• [Text provided]:

****************************************

2

I'm trying to figure out how to calculate date ranges (islands) where all workers worked all together. In other words, if one of the workers is not at some date, then this date should be excluded from the result. Below sample data:

insert into WORK_DAYS(WORKER_ID, DATE_FROM, DATE_TO) VALUES(1, '2019-10-01', '2020-04-30');
insert into WORK_DAYS(WORKER_ID, DATE_FROM, DATE_TO) VALUES(1, '2020-05-01', '2020-07-19');
insert into WORK_DAYS(WORKER_ID, DATE_FROM, DATE_TO) VALUES(1, '2020-10-01', '9999-01-01');
insert into WORK_DAYS(WORKER_ID, DATE_FROM, DATE_TO) VALUES(2, '2019-10-01', '2020-04-30');
insert into WORK_DAYS(WORKER_ID, DATE_FROM, DATE_TO) VALUES(2, '2020-05-01', '2020-07-31');
insert into WORK_DAYS(WORKER_ID, DATE_FROM, DATE_TO) VALUES(2, '2020-11-01', '9999-01-01');
insert into WORK_DAYS(WORKER_ID, DATE_FROM, DATE_TO) VALUES(3, '2018-03-12', '2018-08-20');
insert into WORK_DAYS(WORKER_ID, DATE_FROM, DATE_TO) VALUES(3, '2019-10-01', '2020-04-15');
insert into WORK_DAYS(WORKER_ID, DATE_FROM, DATE_TO) VALUES(3, '2020-07-01', '2020-07-31');
insert into WORK_DAYS(WORKER_ID, DATE_FROM, DATE_TO) VALUES(3, '2020-11-01', '9999-01-01');

sample data

I work with Firebird database, but you can show result in any database like SQL Server (but please without cross apply only something defined in SQL standard). This is simplified data retrieved already from gaps/islands problem. As really worker_id in my sample is whole team.

I know how to find overlapping date ranges, but I do not know how to find overlapping date ranges applied to all workers at the same time.

Mark Rotteveel
  • 82,132
  • 136
  • 114
  • 158
Livius
  • 866
  • 1
  • 5
  • 18

1 Answers1

2

Assuming that the workers have no overlaps, you can use a counting trick for this. Count the number of workers working on each date. Then the dates with all the workers are the dates you want.

****************************************

• [Source material]:
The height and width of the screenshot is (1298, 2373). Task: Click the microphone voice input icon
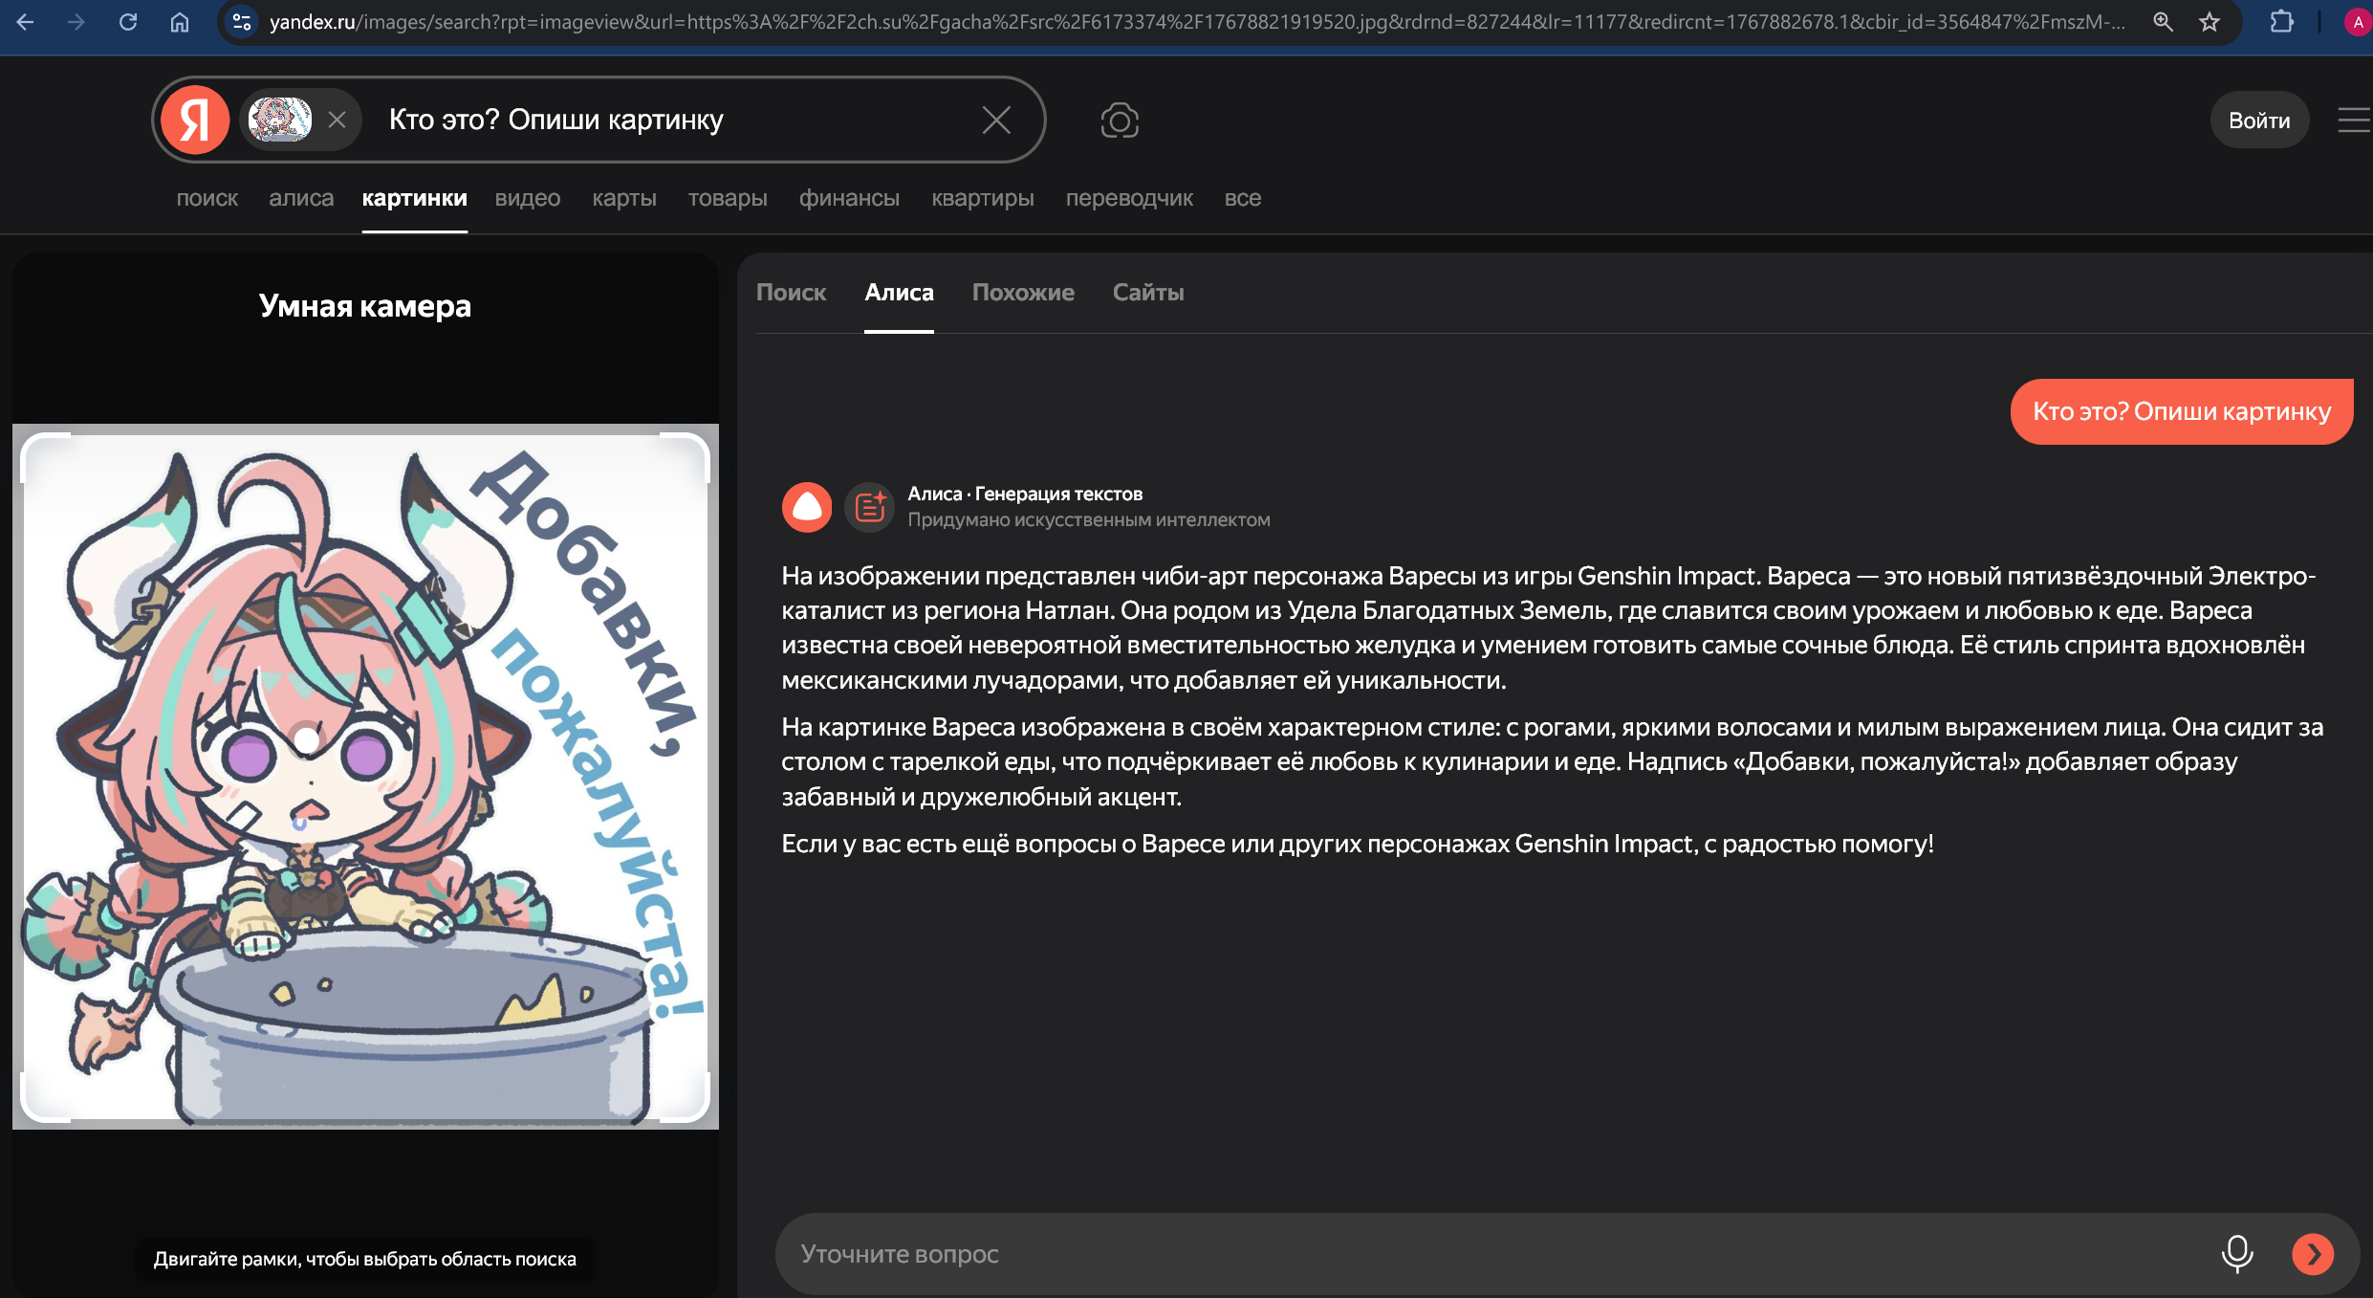[2236, 1253]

****************************************

• [Your objective]: Print the part of the date-range thread that begins at the words "Assuming that the" and stops after "dates you want.". The data is not needed here.

• [Solution to the exercise]:
Assuming that the workers have no overlaps, you can use a counting trick for this. Count the number of workers working on each date. Then the dates with all the workers are the dates you want.